Also, you arrays seem to be sorted. If so, you can use merge function from heapq mudule to utilize the fact that both arrays are presorted. This approach will take an overhead because of crating a new array in memory. It may be an option to consider as this solution's time complexity is O(n+m), while the solutions with insort are O(n*m) complexity (n elements * m insertions)

import heapq

a = [1,2,4,5,6,8,9]
b = [3,4,7,10]


it = heapq.merge(a,b) #iterator consisting of merged elements of a and b
L = list(it) #list made of it
print(L)

Output:

[1, 2, 3, 4, 4, 5, 6, 7, 8, 9, 10]

If you want to delete repeating values, you can use groupby:

import heapq
import itertools

a = [1,2,4,5,6,8,9]
b = [3,4,7,10]


it = heapq.merge(a,b) #iterator consisting of merged elements of a and b
it = (k for k,v in itertools.groupby(it))
L = list(it) #list made of it
print(L)

Output:

[1, 2, 3, 4, 5, 6, 7, 8, 9, 10]
ovgolovin
  • 13,063
  • 6
  • 47
  • 78
  • looks great, but I'm worrying if it will be as memory efficient as numpy array – Jun Sep 14 '12 at 15:24
  • @Jun You should do some test to determine the memory consumption. The problem with traditional arrays and list is that to insert they require to move all the elements after the insertion by 1. That requires `O(n)`. In `blist` they use another data structure, so that complexity is `O(log(n))`. It's will change things dramatically for large arrays and lists. – ovgolovin Sep 14 '12 at 15:28
2

You could use the bisect module for such merges, merging the second python list into the first.
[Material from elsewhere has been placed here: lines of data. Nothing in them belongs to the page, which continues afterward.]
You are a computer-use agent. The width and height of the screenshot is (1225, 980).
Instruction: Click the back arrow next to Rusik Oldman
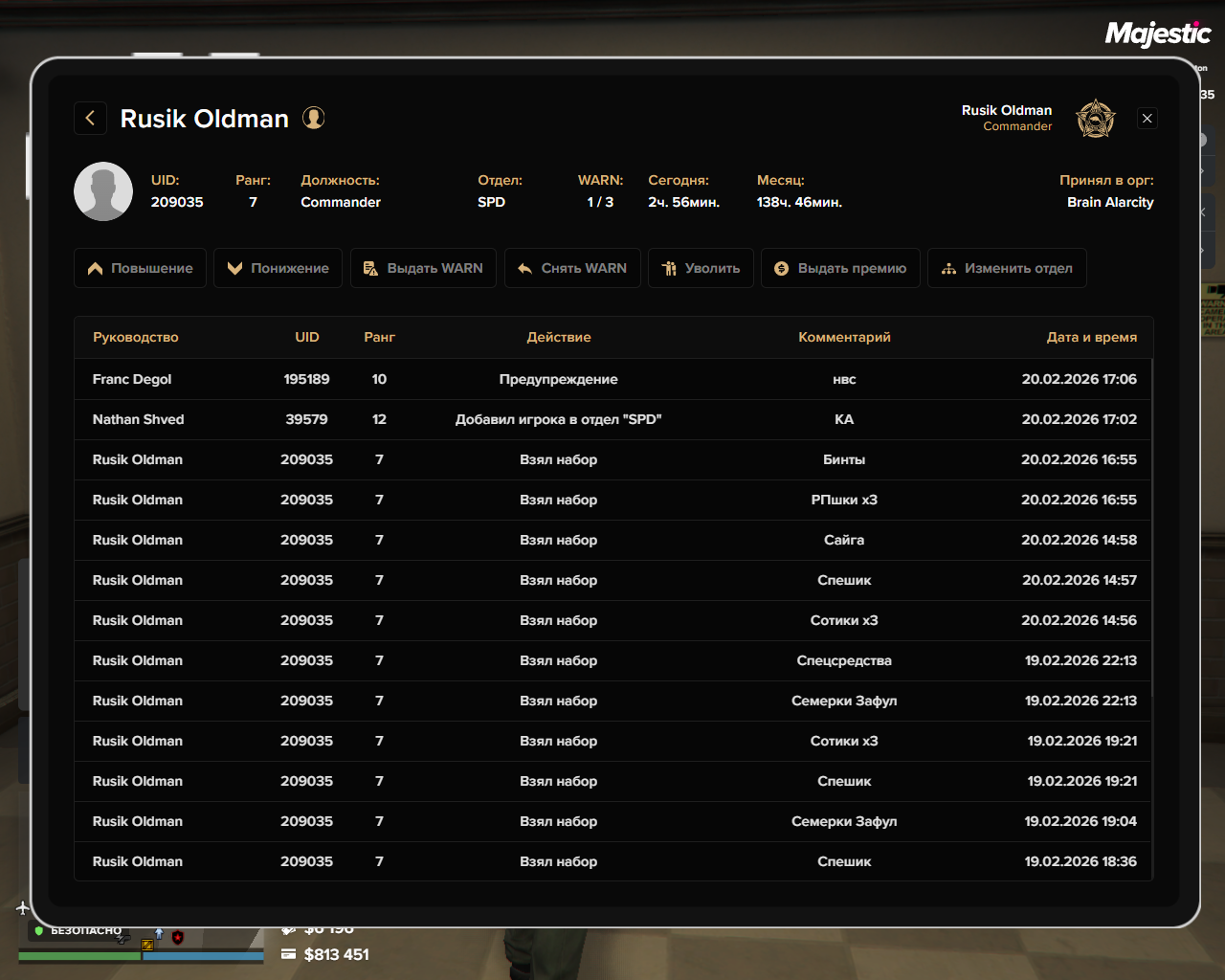pyautogui.click(x=90, y=118)
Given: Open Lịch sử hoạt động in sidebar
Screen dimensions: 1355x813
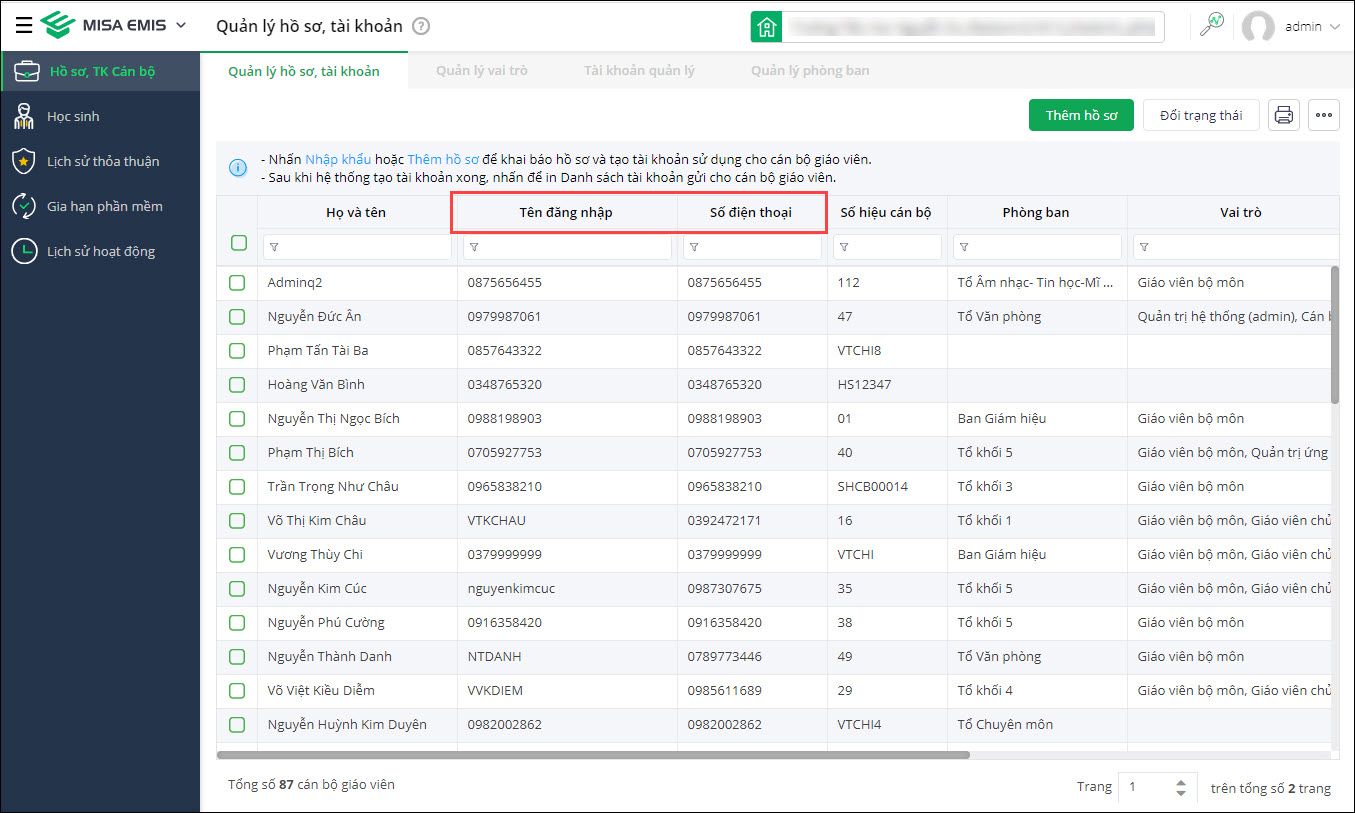Looking at the screenshot, I should click(100, 252).
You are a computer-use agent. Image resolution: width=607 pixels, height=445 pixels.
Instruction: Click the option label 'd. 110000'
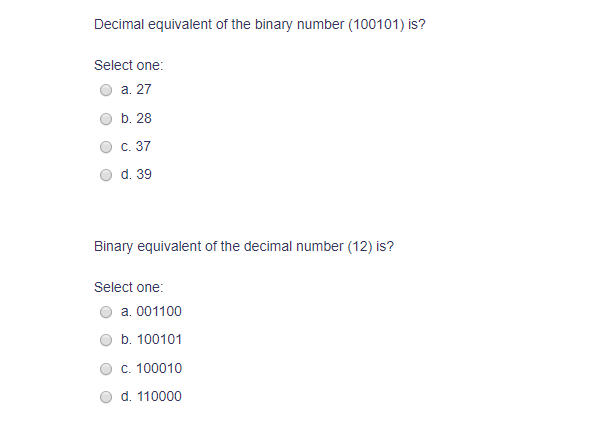(x=151, y=396)
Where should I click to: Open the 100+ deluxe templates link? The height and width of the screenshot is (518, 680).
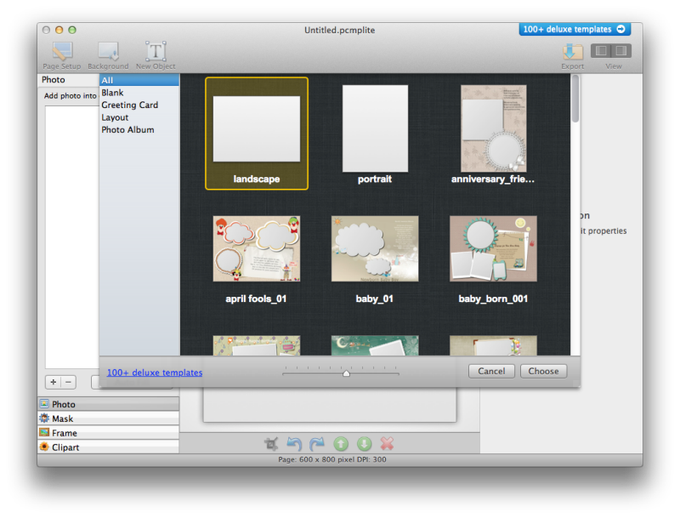[x=154, y=373]
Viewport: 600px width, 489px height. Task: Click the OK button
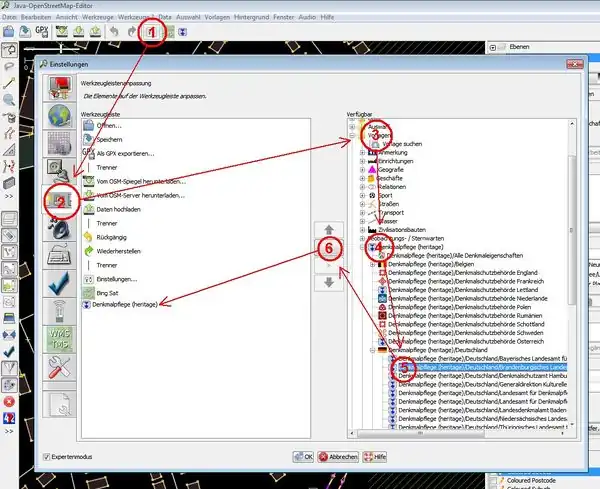[304, 457]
The bisect* functions work for numpy arrays but the insort* functions don't. It's easy enough to use the module source code to adapt the algorithm, it's quite basic:

from numpy import array, copy, insert

def insort(a, x, lo=0, hi=None):
    if hi is None: hi = len(a)
    while lo < hi:
        mid = (lo+hi)//2
        if x < a[mid]: hi = mid
        else: lo = mid+1
    return lo, insert(a, lo, [x])

a = array([1,2,4,5,6,8,9])
b = array([3,4,7,10])

c = copy(a)
lo = 0
for i in b:
    lo, c = insort(c, i, lo)

Not that the custom insort is really adding anything here, the default bisect.bisect works just fine too:

import bisect

c = copy(a)
lo = 0
for i in b:
    lo = bisect.bisect(c, i)
    c = insert(c, i, lo)

Using this adapted insort is much more efficient than a combine and sort. Because b is sorted as well, we can track the lo insertion point and search for the next point starting there instead of considering the whole array each loop.

If you don't need to preserve a, just operate directly on that array and save yourself the copy.

More efficient still: because both lists are sorted, we can use heapq.merge:

from numpy import zeros
import heapq

c = zeros(len(a) + len(b), a.dtype)
for i, v in enumerate(heapq.merge(a, b)):
    c[i] = v
Martijn Pieters
  • 1,048,767
  • 296
  • 4,058
  • 3,343
  • Just the code I just came up with. But I realize that if the array 'b' is millions of elements long, then the machine will reassign the array 'c' in your code millions of times. This doesn't look very efficient to me – Jun Sep 14 '12 at 15:37
  • @Jun: Yeah, I don't like insert that much, so I've found a better method still using a pre-allocated array and heapq.merge. – Martijn Pieters Sep 14 '12 at 15:40
1

Use the bisect module for this:

import bisect

a = array([1,2,4,5,6,8,9])
b = array([3,4,7,10])

for i in b:
    pos = bisect.bisect(a, i)
    insert(a,[pos],i) 

I can't test this right now, but it should work

Charlie G
  • 814
  • 9
  • 22
1

The sortednp package implements an efficient merge of sorted numpy-arrays, just sorting the values, not making them unique:

import numpy as np
import sortednp
a = np.array([1,2,4,5,6,8,9])
b = np.array([3,4,7,10])
c = sortednp.merge(a, b)

I measured the times and compared them in this answer to a similar post where it outperforms numpy's mergesort (v1.17.4).

0

Seems like no one mentioned union1d (union1d). Currently, it is a shortcut for unique(concatenate((ar1, ar2))), but its a short name to remember and it has a potential to be optimized by numpy developers since its a library function. It performs very similar to insort from seberg's accepted answer for large arrays. Here is my benchmark:

import numpy as np

def insort(a, b, kind='mergesort'):
    # took mergesort as it seemed a tiny bit faster for my sorted large array try.
    c = np.concatenate((a, b))  # we still need to do this unfortunatly.
    c.sort(kind=kind)
    flag = np.ones(len(c), dtype=bool)
    np.not_equal(c[1:], c[:-1], out=flag[1:])
    return c[flag]

size = int(1e7)
a = np.random.randint(np.iinfo(np.int).min, np.iinfo(np.int).max, size)
b = np.random.randint(np.iinfo(np.int).min, np.iinfo(np.int).max, size)

np.testing.assert_array_equal(insort(a, b), np.union1d(a, b))

import timeit
repetitions = 20
print("insort: %.5fs" % (timeit.timeit("insort(a, b)", "from __main__ import a, b, insort", number=repetitions)/repetitions,))
print("union1d: %.5fs" % (timeit.timeit("np.union1d(a, b)", "from __main__ import a, b; import numpy as np", number=repetitions)/repetitions,))

Output on my machine:

insort: 1.69962s
union1d: 1.66338s
otognan
  • 1,736
  • 3
  • 16
  • 20